+++ Information supplied +++

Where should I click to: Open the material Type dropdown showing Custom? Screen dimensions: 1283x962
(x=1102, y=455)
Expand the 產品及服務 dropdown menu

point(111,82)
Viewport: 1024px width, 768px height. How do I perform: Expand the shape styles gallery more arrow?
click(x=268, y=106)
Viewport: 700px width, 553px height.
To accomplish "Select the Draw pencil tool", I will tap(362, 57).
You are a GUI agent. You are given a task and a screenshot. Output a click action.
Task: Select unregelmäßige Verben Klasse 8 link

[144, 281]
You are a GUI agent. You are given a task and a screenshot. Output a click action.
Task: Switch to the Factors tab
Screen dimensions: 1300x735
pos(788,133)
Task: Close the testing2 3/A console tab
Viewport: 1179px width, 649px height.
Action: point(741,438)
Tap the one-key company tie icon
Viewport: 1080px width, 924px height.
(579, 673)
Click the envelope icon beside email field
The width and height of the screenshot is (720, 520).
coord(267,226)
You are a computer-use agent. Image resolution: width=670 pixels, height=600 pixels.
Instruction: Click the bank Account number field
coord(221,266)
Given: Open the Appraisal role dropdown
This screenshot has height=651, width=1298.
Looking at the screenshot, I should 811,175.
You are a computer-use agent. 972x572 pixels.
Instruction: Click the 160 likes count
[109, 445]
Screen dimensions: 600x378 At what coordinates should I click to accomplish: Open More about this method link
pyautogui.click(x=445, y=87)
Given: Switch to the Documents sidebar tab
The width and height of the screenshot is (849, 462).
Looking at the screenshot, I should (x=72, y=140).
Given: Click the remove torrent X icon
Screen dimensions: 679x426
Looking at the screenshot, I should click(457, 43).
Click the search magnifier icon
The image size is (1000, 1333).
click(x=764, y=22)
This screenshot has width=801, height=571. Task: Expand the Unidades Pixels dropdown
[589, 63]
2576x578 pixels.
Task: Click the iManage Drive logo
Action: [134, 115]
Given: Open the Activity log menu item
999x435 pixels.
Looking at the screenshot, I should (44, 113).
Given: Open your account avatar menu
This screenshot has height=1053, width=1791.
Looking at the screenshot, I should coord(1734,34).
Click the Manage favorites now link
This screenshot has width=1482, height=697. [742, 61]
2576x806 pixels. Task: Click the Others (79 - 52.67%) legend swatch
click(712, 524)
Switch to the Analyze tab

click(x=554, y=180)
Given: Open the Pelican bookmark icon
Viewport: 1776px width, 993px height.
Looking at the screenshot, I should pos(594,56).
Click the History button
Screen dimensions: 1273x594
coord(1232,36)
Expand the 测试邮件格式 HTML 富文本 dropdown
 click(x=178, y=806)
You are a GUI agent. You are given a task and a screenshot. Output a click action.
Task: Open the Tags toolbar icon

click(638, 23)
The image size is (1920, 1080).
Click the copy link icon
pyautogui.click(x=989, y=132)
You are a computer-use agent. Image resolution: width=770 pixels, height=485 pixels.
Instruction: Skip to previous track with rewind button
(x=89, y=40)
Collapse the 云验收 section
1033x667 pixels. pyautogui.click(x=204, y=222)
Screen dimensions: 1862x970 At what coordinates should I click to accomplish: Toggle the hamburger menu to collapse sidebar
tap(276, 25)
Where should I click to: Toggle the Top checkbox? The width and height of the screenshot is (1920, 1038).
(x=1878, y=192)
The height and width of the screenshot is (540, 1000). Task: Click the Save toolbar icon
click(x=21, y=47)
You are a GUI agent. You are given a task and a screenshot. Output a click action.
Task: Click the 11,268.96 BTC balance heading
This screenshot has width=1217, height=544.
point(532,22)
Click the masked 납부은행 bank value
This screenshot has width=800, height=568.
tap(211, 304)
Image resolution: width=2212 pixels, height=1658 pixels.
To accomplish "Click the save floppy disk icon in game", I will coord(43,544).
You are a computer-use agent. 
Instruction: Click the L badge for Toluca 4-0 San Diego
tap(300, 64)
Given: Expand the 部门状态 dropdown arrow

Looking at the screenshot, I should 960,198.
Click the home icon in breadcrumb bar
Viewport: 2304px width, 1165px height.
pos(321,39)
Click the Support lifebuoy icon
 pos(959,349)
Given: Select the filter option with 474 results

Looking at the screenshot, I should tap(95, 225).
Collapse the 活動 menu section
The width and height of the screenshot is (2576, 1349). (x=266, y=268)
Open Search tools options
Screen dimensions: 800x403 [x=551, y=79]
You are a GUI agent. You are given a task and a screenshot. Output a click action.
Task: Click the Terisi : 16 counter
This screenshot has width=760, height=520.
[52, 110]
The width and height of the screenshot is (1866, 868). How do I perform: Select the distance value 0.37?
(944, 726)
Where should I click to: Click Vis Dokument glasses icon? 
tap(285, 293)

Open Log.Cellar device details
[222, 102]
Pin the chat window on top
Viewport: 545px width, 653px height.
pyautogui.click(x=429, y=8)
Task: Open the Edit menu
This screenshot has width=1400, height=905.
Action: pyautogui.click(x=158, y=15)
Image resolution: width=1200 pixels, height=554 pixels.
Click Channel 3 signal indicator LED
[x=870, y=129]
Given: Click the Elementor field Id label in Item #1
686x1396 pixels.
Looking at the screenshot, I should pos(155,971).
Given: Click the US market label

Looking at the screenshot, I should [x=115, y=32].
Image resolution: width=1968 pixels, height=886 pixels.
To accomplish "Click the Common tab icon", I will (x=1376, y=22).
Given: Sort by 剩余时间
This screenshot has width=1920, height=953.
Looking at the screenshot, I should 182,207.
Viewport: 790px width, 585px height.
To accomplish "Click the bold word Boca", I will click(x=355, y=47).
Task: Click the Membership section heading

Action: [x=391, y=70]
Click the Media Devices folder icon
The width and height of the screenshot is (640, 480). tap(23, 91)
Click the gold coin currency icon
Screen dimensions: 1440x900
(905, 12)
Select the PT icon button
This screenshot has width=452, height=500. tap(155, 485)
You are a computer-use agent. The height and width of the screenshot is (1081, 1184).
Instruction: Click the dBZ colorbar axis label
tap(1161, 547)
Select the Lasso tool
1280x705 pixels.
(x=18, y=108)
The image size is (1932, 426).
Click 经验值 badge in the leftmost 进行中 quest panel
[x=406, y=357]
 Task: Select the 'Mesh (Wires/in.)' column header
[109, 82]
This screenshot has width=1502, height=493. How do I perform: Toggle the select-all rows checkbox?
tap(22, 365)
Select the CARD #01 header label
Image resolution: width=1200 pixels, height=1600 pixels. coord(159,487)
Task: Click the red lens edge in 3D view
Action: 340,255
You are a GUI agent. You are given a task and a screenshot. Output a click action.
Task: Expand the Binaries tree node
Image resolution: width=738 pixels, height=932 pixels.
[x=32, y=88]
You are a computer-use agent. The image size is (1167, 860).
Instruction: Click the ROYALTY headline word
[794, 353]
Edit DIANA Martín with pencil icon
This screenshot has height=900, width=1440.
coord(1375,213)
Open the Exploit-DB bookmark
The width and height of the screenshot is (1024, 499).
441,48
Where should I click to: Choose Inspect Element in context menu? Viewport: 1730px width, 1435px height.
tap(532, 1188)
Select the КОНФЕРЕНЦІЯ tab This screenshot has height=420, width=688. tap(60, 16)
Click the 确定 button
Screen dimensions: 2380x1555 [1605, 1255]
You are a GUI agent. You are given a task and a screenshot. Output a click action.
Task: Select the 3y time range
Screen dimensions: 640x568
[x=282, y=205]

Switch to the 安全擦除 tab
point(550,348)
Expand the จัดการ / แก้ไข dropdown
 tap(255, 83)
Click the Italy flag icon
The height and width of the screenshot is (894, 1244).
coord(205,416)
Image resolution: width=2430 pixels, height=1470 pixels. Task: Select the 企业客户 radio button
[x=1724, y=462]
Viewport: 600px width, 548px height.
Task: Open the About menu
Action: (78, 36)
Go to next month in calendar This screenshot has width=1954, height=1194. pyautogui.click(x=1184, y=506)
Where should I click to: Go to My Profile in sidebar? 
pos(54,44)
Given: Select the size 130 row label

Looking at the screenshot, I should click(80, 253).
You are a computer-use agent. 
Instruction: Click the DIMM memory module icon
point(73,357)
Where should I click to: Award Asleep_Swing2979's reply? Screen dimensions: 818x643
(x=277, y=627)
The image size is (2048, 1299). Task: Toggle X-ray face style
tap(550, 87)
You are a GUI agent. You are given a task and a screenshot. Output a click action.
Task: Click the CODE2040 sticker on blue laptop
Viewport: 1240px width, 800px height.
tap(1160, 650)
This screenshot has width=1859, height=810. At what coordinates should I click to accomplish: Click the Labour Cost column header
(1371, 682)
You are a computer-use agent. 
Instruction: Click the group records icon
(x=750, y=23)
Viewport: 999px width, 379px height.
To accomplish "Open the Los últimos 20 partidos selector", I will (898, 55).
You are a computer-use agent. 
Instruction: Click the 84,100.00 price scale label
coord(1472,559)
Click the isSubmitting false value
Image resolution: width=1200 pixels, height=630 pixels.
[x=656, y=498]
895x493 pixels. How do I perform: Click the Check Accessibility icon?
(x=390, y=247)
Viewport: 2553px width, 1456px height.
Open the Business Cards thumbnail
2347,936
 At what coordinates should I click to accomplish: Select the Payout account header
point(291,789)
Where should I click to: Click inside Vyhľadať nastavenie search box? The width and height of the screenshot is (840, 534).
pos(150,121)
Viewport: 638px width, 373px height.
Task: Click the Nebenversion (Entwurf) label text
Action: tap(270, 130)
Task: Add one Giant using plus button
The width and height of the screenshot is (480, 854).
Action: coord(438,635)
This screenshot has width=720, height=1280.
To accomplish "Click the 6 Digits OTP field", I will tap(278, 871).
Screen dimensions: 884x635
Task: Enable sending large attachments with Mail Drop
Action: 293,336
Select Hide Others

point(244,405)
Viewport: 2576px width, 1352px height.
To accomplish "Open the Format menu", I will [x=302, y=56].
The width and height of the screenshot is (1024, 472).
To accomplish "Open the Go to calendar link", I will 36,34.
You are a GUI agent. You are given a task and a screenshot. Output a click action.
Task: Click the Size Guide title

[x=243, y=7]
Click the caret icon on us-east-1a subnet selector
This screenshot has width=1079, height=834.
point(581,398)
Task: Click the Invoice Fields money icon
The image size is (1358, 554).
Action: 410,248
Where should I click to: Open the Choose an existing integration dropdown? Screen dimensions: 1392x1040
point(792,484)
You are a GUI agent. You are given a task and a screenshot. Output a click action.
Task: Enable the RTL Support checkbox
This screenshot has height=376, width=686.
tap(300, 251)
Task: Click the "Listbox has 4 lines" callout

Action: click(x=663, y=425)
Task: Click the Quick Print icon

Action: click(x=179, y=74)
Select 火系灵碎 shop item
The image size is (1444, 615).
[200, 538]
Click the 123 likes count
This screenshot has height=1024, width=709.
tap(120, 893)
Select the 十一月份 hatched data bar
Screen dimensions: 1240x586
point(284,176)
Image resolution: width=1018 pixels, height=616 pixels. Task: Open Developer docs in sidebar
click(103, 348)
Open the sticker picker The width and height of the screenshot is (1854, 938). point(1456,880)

+++

Exercise
Rewrite the material from the line with "This screenshot has width=1502, height=493." up to and including the line with "[x=32, y=88]", substituting "Sources" for "Binaries" and keeping everything else the same.

Solution to the exercise
This screenshot has width=1502, height=493. How do I perform: Toggle the select-all rows checkbox?
tap(22, 365)
Select the CARD #01 header label
Image resolution: width=1200 pixels, height=1600 pixels. coord(159,487)
Task: Click the red lens edge in 3D view
Action: 340,255
You are a GUI agent. You are given a task and a screenshot. Output a click action.
Task: Expand the Sources tree node
Image resolution: width=738 pixels, height=932 pixels.
[x=32, y=88]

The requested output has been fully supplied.